This thesis focuses on the problem of correct identification of alerts: what happens when a human subject is allowed to create or designate (i.e., personalize) one's own alerts? Given the ubiquity, low costs and commoditization of consumer-electronics devices, we believe that it is just a matter of time before such devices become the norm in critical care and replace existing, special-purpose devices for information delivery at the point of patient care.

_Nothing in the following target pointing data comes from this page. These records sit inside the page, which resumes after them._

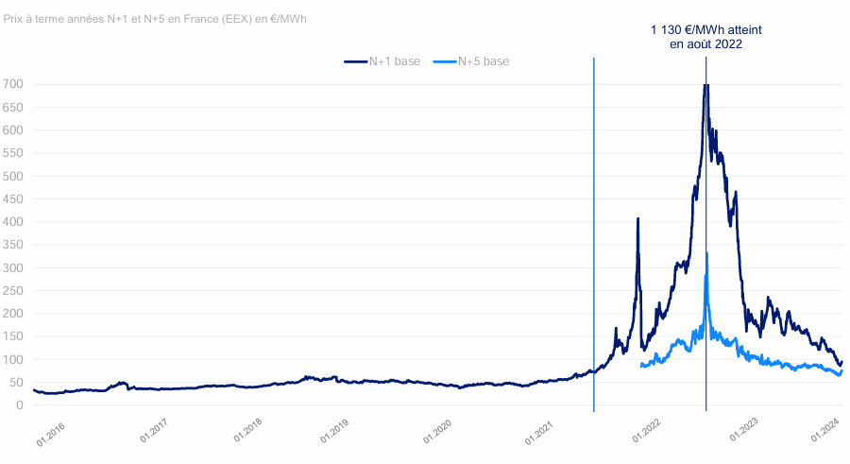Screen dimensions: 850x464
Task: Click the N+1 spike near 400 in late 2021
Action: tap(638, 220)
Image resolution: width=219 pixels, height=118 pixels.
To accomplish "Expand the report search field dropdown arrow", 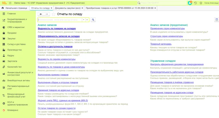I will click(x=84, y=20).
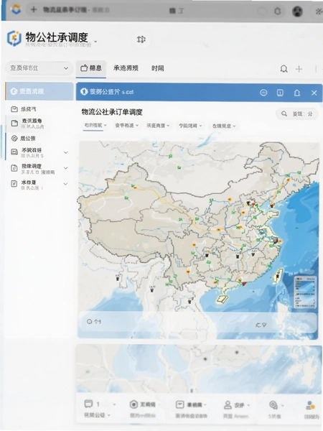Click the speech bubble icon in top toolbar
The image size is (323, 431).
pyautogui.click(x=284, y=69)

We built a tool, PASA (Personalized Alert Study Application), that would allow us to capture and edit sounds and orchestrate studies that would contrast any two types of sounds. PASA facilitated a study where study participant's responses to "personalized" sounds were contrasted with sounds that meet the ISO/IEC 60601-1-8:2012 standard.
We performed two sub-studies that contrasted responses to two banks of 6-alerts and 10-alerts. The 6-alert study was repeated with the same subjects after two weeks without training to measure recall. We observed that accuracy, reaction time, and retention were significantly improved with the personalized sounds. For example, the median errors for the 6-alert baseline study were 4 for personalized vs. 27 for standard alerts. For the 6-alert repeat study it was 7 vs. 43. The median for the 10-alert study was 1 for personalized vs. 55 for standard alerts. Accuracy for recognition, while remaining constant for personalized alerts, degraded considerably for standardized alerts as the number of alerts increased from 6 to 10.
We conclude that personalization of alerts may improve information delivery and reduce cognitive overload on the health care provider. This potential positive effect at the point of patient care merits further studies in a clinical or simulated clinical setting.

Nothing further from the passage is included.